With the pressures on the Family Court and the Federal Circuit Court, clients are experiencing ongoing delays with having cases resolved in a timely way. People are increasingly looking at other options to resolve their family law disputes.
There are a number of alternative dispute resolution options that can be used rather than proceeding to court for a trial determined by a Judge.
One way to resolve a dispute is by attending a Mediation.
Mediation is a voluntary process that involves parties working together on solving their problem and using a neutral person (the mediator) to facilitate the discussions. The focus is on solving the problem rather than trying to convince one another of anything that has occurred in the past.
Mediation is an 'interest based' process rather than forcing an entrenched positions adopted by the parties to the dispute.
The three key elements for Mediation are the following:
- It is a voluntary and confidential process focused on interests rather than positions.
- The parties are assisted by a neutral third party to explore solutions.
- The parties focus on the future rather than past actions, to reach a future focused resolution that is acceptable to both of them.
Mediation can also be ordered by a Court when parties have already commenced court proceedings to try and help them resolve the matter in a more efficient and cost effective way. An agreement made at Mediation can be binding on the parties to the Mediation and particularly if there are court proceedings already before the court. Any agreement reached at Mediation can then be made into court orders.
How does Mediation differ from Arbitration?
Arbitration is similar to going to court, although it involves more expense as the parties pay for an independent arbitrator who is neutral, to make a decision about the facts and resolve the case similarly to how a Judge would resolve their case but without appearing in court.

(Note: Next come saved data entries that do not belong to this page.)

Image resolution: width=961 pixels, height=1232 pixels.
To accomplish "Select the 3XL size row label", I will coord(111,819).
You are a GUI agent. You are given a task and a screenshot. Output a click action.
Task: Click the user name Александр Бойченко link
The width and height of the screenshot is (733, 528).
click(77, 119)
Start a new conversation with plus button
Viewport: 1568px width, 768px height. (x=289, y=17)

Arbitration is competitive and adversarial in its process. Whereas, Mediation helps the parties reached a consensual decision that is suitable to both of them.

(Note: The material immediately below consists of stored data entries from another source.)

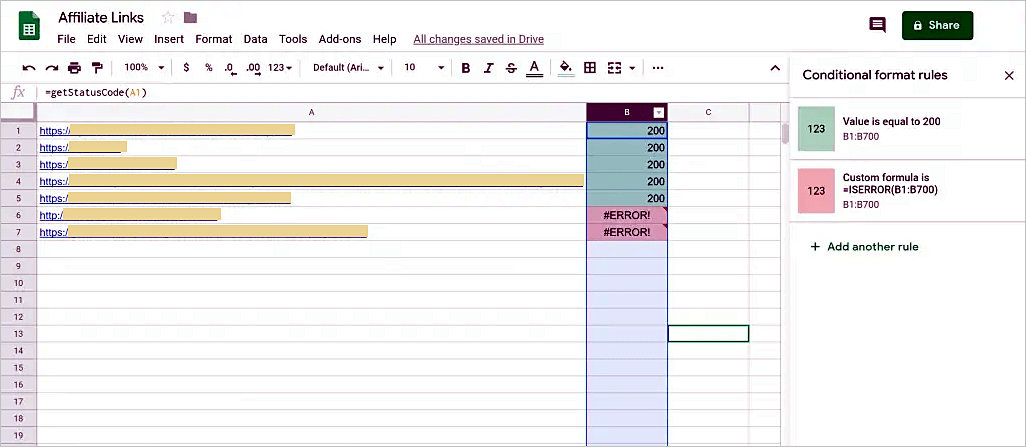Open the Add-ons menu
Image resolution: width=1026 pixels, height=447 pixels.
point(340,39)
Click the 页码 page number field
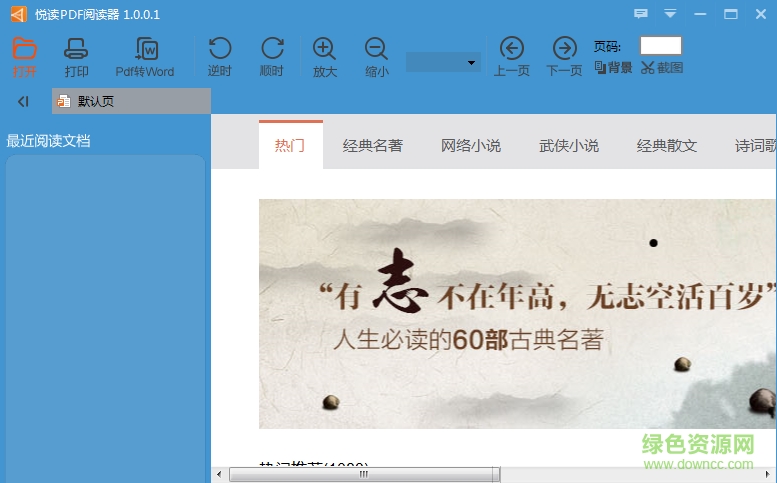This screenshot has height=483, width=777. 660,46
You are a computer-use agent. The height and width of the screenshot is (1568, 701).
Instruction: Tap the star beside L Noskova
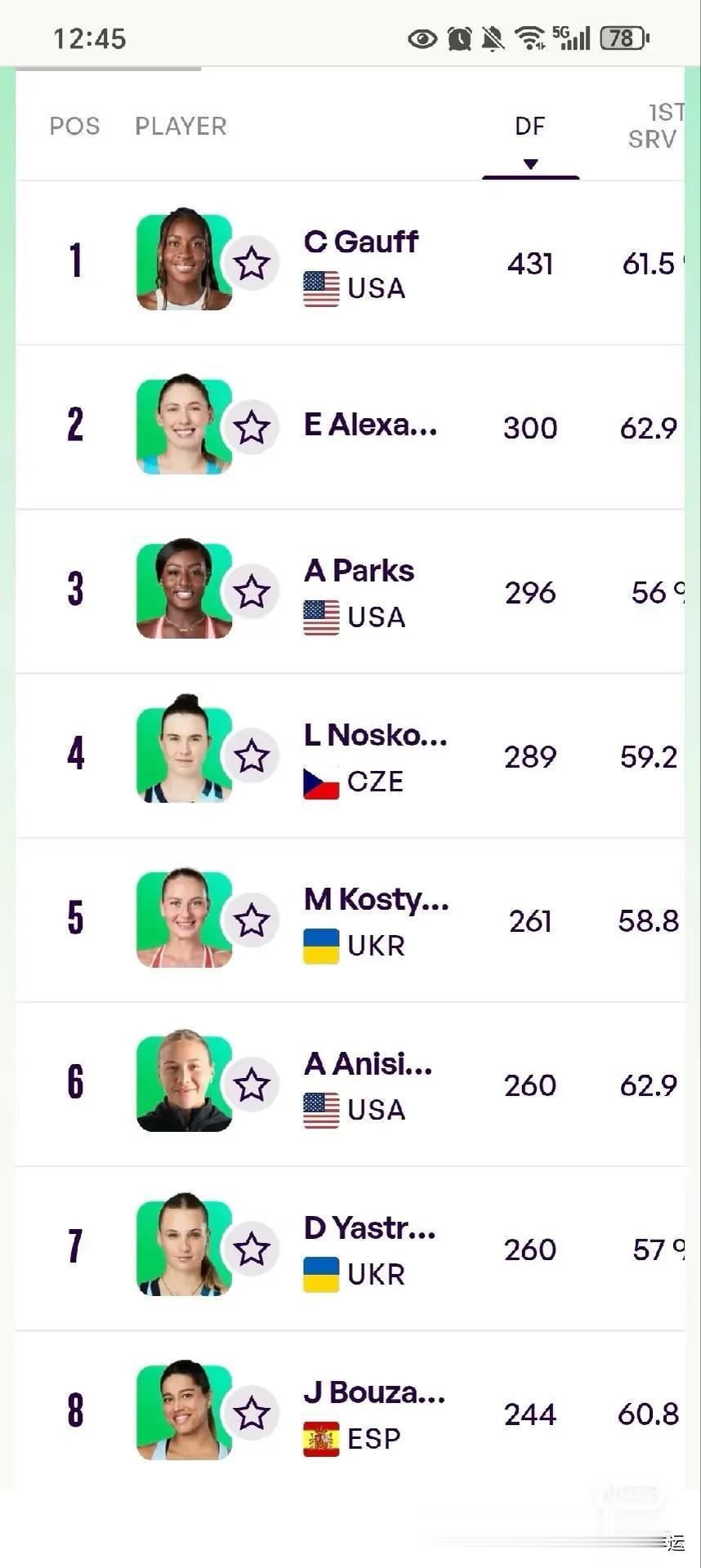pyautogui.click(x=252, y=756)
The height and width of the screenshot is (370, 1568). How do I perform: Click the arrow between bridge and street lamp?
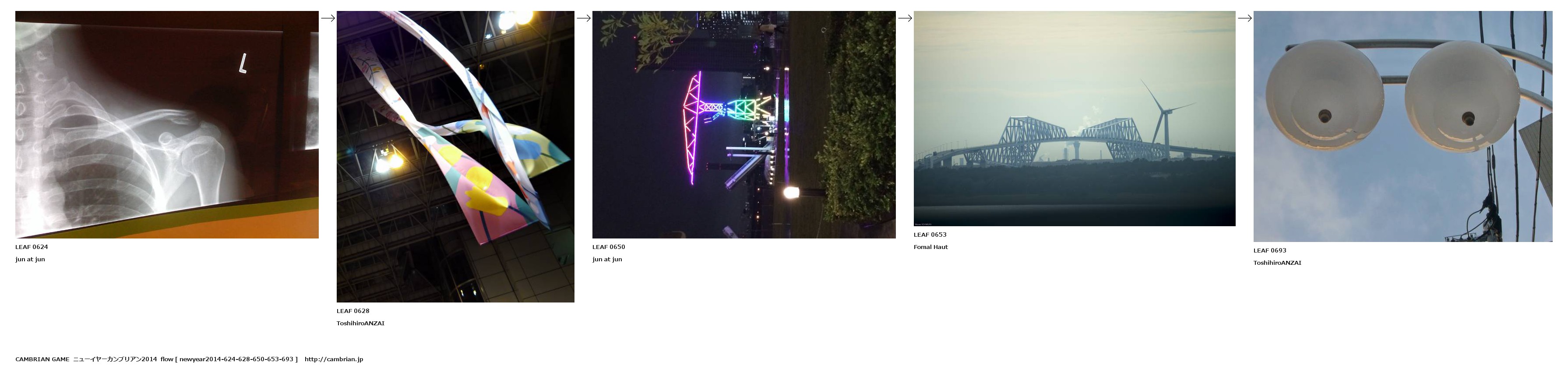(1245, 18)
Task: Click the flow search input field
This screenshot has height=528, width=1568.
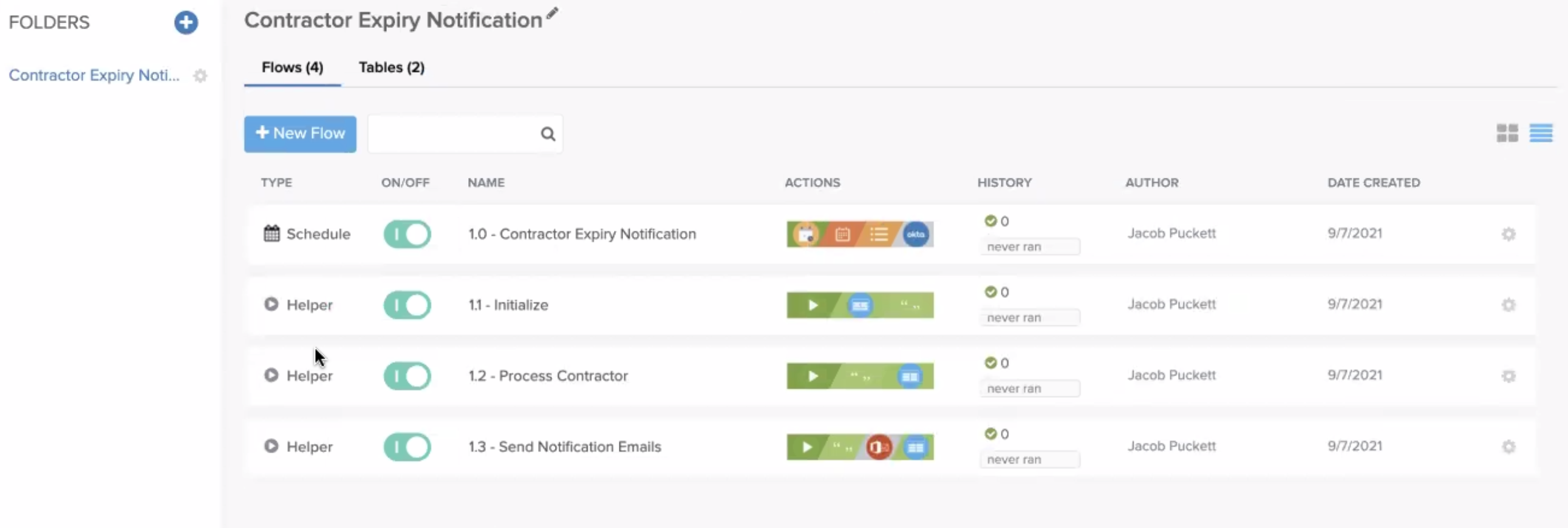Action: point(454,134)
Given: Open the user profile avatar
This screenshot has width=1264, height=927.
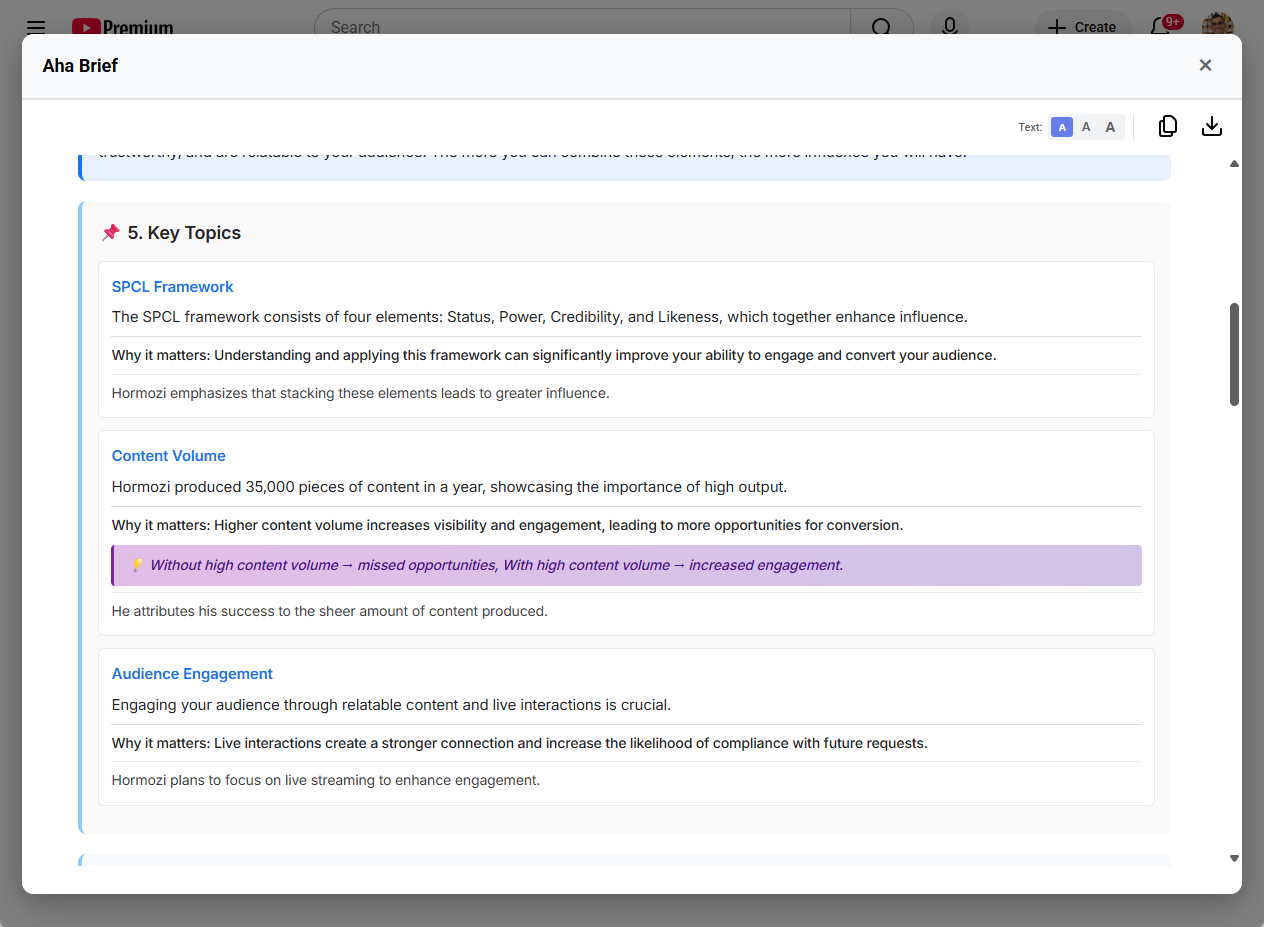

An Arbitrator imposes a decision upon the parties after listening to the evidence. At a Mediation the parties retain control over the outcome of their problem whereas at Arbitration, the Arbitrator adjudicates between the parties and imposes a decision. Mediation is focused on having "win – win" for each party. Whereas, Arbitration can often result in either "win/lose" or "lose – lose" outcome for the parties after the parties take into account their legal fees, arbitrator's fees etc. to resolve the matter.
A decision made by an Arbitrator is binding on the parties.
What is Collaborative Law all about?
The Collaborative Law process involves the parties to a dispute together with their lawyers, attending a series of meetings to try and resolve their dispute. It is not necessary to involve a third person such as a mediator or arbitrator. The aim of the Collaborative Law process is to keep the parties out of court.
The parties and their lawyers work together to reach a fair solution for their clients and to assist them to maintain a good future working relationship which is important particularly if there are children involved. Collaborative Law, is voluntary and any agreement reached through Collaborative Law process can be turned into a binding agreement or by court orders that are filed with the court by consent of the parties.
Each process has its advantages and disadvantages. In the Collaborative process if the parties are unable to reach an agreement and it requires court proceedings to be involved, then the parties each need to obtain separate lawyers.
The main advantage in all of these options is that it gives the parties a quicker resolution to their family law problem rather than proceeding through the court, which is increasingly taking many months if not years to resolve their case.
The content of this article is intended to provide a general guide to the subject matter. Specialist advice should be sought about your specific circumstances.